As a crim law professor teaching first-semester 1Ls, it seems that a large part of my time is spent not just teaching the law, but advising, counseling, and hand-holding. All part of the territory, I know. But what to do when your students begin to ask you about study tips, or strategies for outlining, or asks your advice on job interviews? Usually I just mumble something about "be organized" and leave it at that. Not this year, though. No, this year I finally Have An Answer:
This slim volume, published by Aspen, is truly a lifesaver not just for the confused or anxious student but also for any 1L professor hoping to impart useful advice. Best of all, it's funny--a wry tone which is a cross between Miss Manners and Dennis Miller. My personal favorite part is the chapter discussing "Some Universal Truths" about law school, which includes etiquette hints like "Don't Be an Insufferable Braggart" and provides answers to such eternal questions as:
1) Does it matter where I sit in class?
2)If I really, really have to go to the bathroom during class, is it ok if I get up and leave?
3)What harm is there in surfing the web in class or IM'ing my friends if I'm bored?
In fact, my only caveat about this book is that it gives too sharp of a look into the reality of law school and law teaching--do I really want my students to be reading about "Favorite Law Professor Games" ? Probably not.
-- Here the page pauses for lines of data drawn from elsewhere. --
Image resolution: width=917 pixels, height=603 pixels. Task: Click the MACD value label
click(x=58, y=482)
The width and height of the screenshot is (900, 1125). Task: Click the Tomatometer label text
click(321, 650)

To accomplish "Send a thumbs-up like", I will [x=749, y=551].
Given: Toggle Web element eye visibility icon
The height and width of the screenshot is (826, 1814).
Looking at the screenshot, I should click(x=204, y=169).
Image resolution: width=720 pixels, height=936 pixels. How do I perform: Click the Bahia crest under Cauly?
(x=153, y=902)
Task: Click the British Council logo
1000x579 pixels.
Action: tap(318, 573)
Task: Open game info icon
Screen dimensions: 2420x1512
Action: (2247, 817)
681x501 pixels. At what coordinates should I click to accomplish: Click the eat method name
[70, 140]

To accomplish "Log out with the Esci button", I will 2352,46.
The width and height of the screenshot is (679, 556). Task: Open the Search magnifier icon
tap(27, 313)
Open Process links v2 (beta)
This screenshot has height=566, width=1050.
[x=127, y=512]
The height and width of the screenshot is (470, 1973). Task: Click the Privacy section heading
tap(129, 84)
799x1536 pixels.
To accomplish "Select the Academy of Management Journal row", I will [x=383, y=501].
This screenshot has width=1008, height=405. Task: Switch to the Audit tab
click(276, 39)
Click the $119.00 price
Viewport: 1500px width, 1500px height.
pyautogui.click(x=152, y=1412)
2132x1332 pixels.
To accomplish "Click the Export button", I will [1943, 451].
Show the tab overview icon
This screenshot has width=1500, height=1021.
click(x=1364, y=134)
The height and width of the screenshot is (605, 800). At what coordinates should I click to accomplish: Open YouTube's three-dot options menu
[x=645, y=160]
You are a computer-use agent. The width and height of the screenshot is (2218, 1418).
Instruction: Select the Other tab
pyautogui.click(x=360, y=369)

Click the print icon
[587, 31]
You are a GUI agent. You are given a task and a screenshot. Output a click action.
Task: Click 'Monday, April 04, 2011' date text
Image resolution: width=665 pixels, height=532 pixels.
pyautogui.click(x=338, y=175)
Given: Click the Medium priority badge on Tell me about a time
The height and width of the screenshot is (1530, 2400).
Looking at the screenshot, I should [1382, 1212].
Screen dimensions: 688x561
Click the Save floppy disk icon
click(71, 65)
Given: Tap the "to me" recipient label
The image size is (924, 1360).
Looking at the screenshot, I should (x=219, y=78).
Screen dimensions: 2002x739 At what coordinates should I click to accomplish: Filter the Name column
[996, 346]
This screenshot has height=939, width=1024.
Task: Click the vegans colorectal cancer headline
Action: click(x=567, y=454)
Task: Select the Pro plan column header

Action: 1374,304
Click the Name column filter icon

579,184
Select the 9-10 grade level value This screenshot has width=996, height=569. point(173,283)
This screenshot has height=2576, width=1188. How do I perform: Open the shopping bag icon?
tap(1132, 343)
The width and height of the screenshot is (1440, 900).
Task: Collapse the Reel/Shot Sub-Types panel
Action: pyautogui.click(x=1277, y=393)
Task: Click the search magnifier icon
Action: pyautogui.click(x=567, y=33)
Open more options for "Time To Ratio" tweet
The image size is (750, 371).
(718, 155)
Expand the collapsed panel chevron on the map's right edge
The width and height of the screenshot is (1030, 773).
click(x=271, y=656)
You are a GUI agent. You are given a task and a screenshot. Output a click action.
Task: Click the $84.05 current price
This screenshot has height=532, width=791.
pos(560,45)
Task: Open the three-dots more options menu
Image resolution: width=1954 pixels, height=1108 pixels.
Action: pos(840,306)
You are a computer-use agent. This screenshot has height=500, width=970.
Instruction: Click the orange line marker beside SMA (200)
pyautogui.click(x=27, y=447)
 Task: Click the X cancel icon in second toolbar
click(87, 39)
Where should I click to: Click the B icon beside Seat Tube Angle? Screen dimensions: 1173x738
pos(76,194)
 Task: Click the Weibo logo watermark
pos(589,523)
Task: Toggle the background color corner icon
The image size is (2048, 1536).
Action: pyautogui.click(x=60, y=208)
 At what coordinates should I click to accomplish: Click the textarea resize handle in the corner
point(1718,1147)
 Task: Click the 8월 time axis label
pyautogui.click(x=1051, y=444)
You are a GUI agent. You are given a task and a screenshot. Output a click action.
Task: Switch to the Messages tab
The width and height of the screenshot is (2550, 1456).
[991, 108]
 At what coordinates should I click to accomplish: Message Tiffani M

But otherwise, this book would have been great to have when I was a student, both for the practical and intelligent advice and the gently humorous tone it uses to poke fun at most law school sacred cows.
I'll leave you with one last bit of advice from the authors:
"Beware that, when fighting monsters, you yourself do not become a monster . . . for when you gaze long into the abyss, the abyss gazes also into you." --Friedrich Nietzche
Nietzche, Miss Manners for Law School, How to Outline....this book has it all.